Problem to solve: Every entry must be repeated exactly in the answer.
─── Recorded information ───
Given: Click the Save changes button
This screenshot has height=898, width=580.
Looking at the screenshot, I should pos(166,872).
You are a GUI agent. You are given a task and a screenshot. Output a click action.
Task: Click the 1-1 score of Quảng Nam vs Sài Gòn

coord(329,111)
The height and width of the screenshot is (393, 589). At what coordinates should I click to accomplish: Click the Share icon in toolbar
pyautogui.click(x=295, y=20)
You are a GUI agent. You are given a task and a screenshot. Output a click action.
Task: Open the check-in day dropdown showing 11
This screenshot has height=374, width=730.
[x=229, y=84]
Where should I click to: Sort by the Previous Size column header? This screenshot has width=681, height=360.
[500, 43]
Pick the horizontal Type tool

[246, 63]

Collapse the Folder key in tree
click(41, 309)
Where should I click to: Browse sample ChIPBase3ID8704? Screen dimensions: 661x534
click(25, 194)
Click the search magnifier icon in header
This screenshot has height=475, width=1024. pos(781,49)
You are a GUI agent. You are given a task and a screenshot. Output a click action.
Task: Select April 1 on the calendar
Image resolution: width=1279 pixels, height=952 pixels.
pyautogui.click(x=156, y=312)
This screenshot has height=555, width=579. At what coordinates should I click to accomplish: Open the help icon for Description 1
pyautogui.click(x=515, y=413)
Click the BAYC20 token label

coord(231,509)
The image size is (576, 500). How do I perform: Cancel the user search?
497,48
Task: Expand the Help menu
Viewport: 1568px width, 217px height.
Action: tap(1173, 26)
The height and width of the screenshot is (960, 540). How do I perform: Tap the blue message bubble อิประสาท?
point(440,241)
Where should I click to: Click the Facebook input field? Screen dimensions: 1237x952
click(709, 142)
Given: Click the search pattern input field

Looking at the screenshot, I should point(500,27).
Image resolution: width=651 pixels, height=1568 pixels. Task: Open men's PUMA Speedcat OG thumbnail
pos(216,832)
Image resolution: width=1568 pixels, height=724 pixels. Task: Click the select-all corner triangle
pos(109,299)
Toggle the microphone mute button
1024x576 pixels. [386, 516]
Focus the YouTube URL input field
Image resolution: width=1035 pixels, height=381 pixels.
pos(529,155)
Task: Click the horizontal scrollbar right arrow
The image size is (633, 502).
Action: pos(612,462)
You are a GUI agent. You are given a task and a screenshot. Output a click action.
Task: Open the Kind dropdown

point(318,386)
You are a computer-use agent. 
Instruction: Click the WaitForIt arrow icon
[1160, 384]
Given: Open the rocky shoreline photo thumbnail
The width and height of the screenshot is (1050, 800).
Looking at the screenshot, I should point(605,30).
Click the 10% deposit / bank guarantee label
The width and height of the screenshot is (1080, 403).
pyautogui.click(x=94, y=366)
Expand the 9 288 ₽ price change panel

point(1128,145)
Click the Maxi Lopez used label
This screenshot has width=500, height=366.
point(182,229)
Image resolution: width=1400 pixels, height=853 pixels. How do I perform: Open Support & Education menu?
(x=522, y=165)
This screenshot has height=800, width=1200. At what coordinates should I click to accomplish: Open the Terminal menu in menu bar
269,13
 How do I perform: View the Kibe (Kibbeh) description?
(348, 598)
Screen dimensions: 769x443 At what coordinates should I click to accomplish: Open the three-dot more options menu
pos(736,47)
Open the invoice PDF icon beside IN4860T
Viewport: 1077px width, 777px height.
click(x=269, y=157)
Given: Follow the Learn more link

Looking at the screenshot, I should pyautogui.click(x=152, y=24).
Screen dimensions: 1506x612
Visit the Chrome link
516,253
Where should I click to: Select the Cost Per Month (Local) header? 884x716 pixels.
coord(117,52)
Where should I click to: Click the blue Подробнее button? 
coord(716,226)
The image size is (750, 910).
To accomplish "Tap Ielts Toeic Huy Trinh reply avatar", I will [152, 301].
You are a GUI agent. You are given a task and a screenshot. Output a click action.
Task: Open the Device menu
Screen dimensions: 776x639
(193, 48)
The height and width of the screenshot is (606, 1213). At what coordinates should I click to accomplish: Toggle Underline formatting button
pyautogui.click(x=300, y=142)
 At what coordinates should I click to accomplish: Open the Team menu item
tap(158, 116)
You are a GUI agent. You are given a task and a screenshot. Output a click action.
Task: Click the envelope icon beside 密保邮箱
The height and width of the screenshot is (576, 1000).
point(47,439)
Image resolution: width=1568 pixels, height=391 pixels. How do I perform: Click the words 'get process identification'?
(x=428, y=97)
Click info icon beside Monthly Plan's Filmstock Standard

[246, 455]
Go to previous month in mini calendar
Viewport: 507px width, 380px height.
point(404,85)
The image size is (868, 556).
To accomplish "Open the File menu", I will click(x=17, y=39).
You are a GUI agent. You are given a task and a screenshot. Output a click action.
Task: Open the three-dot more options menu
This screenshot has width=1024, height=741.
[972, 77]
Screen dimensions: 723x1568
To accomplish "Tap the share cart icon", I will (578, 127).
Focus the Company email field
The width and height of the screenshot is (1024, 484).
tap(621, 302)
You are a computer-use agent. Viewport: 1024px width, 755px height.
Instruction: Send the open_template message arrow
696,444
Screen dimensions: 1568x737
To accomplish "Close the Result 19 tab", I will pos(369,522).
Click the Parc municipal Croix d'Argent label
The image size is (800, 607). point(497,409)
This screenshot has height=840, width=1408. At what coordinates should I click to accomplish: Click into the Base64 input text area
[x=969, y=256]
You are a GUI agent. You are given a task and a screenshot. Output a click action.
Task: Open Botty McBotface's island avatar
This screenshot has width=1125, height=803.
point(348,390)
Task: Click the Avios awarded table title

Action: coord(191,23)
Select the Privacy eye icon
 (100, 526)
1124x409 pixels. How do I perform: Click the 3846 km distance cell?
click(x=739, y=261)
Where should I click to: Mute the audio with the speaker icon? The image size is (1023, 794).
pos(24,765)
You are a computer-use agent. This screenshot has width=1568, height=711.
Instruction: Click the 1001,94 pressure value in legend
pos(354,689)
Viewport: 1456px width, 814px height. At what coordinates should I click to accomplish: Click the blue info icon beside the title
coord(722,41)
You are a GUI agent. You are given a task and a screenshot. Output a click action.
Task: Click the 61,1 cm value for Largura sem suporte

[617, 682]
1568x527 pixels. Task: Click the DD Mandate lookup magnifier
───
Expected answer:
Given: Click the Save changes button
This screenshot has height=898, width=580.
Looking at the screenshot, I should pos(166,872).
You are a GUI agent. You are given a task and a screenshot. Output a click action.
Task: Click the 1-1 score of Quảng Nam vs Sài Gòn

coord(329,111)
The height and width of the screenshot is (393, 589). At what coordinates should I click to accomplish: Click the Share icon in toolbar
pyautogui.click(x=295, y=20)
You are a GUI agent. You are given a task and a screenshot. Output a click action.
Task: Open the check-in day dropdown showing 11
This screenshot has height=374, width=730.
[x=229, y=84]
Where should I click to: Sort by the Previous Size column header? This screenshot has width=681, height=360.
[500, 43]
Pick the horizontal Type tool

[246, 63]

Collapse the Folder key in tree
click(41, 309)
Where should I click to: Browse sample ChIPBase3ID8704? Screen dimensions: 661x534
click(25, 194)
Click the search magnifier icon in header
This screenshot has height=475, width=1024. pos(781,49)
You are a GUI agent. You are given a task and a screenshot. Output a click action.
Task: Select April 1 on the calendar
Image resolution: width=1279 pixels, height=952 pixels.
pyautogui.click(x=156, y=312)
This screenshot has height=555, width=579. At what coordinates should I click to accomplish: Open the help icon for Description 1
pyautogui.click(x=515, y=413)
Click the BAYC20 token label

coord(231,509)
The image size is (576, 500). How do I perform: Cancel the user search?
497,48
Task: Expand the Help menu
Viewport: 1568px width, 217px height.
Action: tap(1173, 26)
The height and width of the screenshot is (960, 540). How do I perform: Tap the blue message bubble อิประสาท?
point(440,241)
Where should I click to: Click the Facebook input field? Screen dimensions: 1237x952
click(709, 142)
Given: Click the search pattern input field

Looking at the screenshot, I should point(500,27).
Image resolution: width=651 pixels, height=1568 pixels. Task: Open men's PUMA Speedcat OG thumbnail
pos(216,832)
Image resolution: width=1568 pixels, height=724 pixels. Task: Click the select-all corner triangle
pos(109,299)
Toggle the microphone mute button
1024x576 pixels. [386, 516]
Focus the YouTube URL input field
Image resolution: width=1035 pixels, height=381 pixels.
pos(529,155)
Task: Click the horizontal scrollbar right arrow
The image size is (633, 502).
Action: pos(612,462)
You are a GUI agent. You are given a task and a screenshot. Output a click action.
Task: Open the Kind dropdown

point(318,386)
You are a computer-use agent. 
Instruction: Click the WaitForIt arrow icon
[1160, 384]
Given: Open the rocky shoreline photo thumbnail
The width and height of the screenshot is (1050, 800).
Looking at the screenshot, I should point(605,30).
Click the 10% deposit / bank guarantee label
The width and height of the screenshot is (1080, 403).
pyautogui.click(x=94, y=366)
Expand the 9 288 ₽ price change panel

point(1128,145)
Click the Maxi Lopez used label
This screenshot has width=500, height=366.
point(182,229)
Image resolution: width=1400 pixels, height=853 pixels. How do I perform: Open Support & Education menu?
(x=522, y=165)
This screenshot has height=800, width=1200. At what coordinates should I click to accomplish: Open the Terminal menu in menu bar
269,13
 How do I perform: View the Kibe (Kibbeh) description?
(348, 598)
Screen dimensions: 769x443 At what coordinates should I click to accomplish: Open the three-dot more options menu
pos(736,47)
Open the invoice PDF icon beside IN4860T
Viewport: 1077px width, 777px height.
click(x=269, y=157)
Given: Follow the Learn more link

Looking at the screenshot, I should pyautogui.click(x=152, y=24).
Screen dimensions: 1506x612
Visit the Chrome link
516,253
Where should I click to: Select the Cost Per Month (Local) header? 884x716 pixels.
coord(117,52)
Where should I click to: Click the blue Подробнее button? 
coord(716,226)
The image size is (750, 910).
To accomplish "Tap Ielts Toeic Huy Trinh reply avatar", I will [152, 301].
You are a GUI agent. You are given a task and a screenshot. Output a click action.
Task: Open the Device menu
Screen dimensions: 776x639
(193, 48)
The height and width of the screenshot is (606, 1213). At what coordinates should I click to accomplish: Toggle Underline formatting button
pyautogui.click(x=300, y=142)
 At what coordinates should I click to accomplish: Open the Team menu item
tap(158, 116)
You are a GUI agent. You are given a task and a screenshot. Output a click action.
Task: Click the envelope icon beside 密保邮箱
The height and width of the screenshot is (576, 1000).
point(47,439)
Image resolution: width=1568 pixels, height=391 pixels. How do I perform: Click the words 'get process identification'?
(x=428, y=97)
Click info icon beside Monthly Plan's Filmstock Standard

[246, 455]
Go to previous month in mini calendar
Viewport: 507px width, 380px height.
point(404,85)
The image size is (868, 556).
To accomplish "Open the File menu", I will click(x=17, y=39).
You are a GUI agent. You are given a task and a screenshot. Output a click action.
Task: Open the three-dot more options menu
This screenshot has width=1024, height=741.
[972, 77]
Screen dimensions: 723x1568
To accomplish "Tap the share cart icon", I will (578, 127).
Focus the Company email field
The width and height of the screenshot is (1024, 484).
tap(621, 302)
You are a computer-use agent. Viewport: 1024px width, 755px height.
Instruction: Send the open_template message arrow
696,444
Screen dimensions: 1568x737
To accomplish "Close the Result 19 tab", I will pos(369,522).
Click the Parc municipal Croix d'Argent label
The image size is (800, 607). point(497,409)
This screenshot has height=840, width=1408. At what coordinates should I click to accomplish: Click into the Base64 input text area
[x=969, y=256]
You are a GUI agent. You are given a task and a screenshot. Output a click action.
Task: Open Botty McBotface's island avatar
This screenshot has width=1125, height=803.
point(348,390)
Task: Click the Avios awarded table title

Action: coord(191,23)
Select the Privacy eye icon
 (100, 526)
1124x409 pixels. How do I perform: Click the 3846 km distance cell?
click(x=739, y=261)
Where should I click to: Mute the audio with the speaker icon? The image size is (1023, 794).
pos(24,765)
You are a computer-use agent. This screenshot has width=1568, height=711.
Instruction: Click the 1001,94 pressure value in legend
pos(354,689)
Viewport: 1456px width, 814px height. At what coordinates should I click to accomplish: Click the blue info icon beside the title
coord(722,41)
You are a GUI agent. You are given a task and a screenshot. Output a click action.
Task: Click the 61,1 cm value for Largura sem suporte

[617, 682]
1568x527 pixels. Task: Click the DD Mandate lookup magnifier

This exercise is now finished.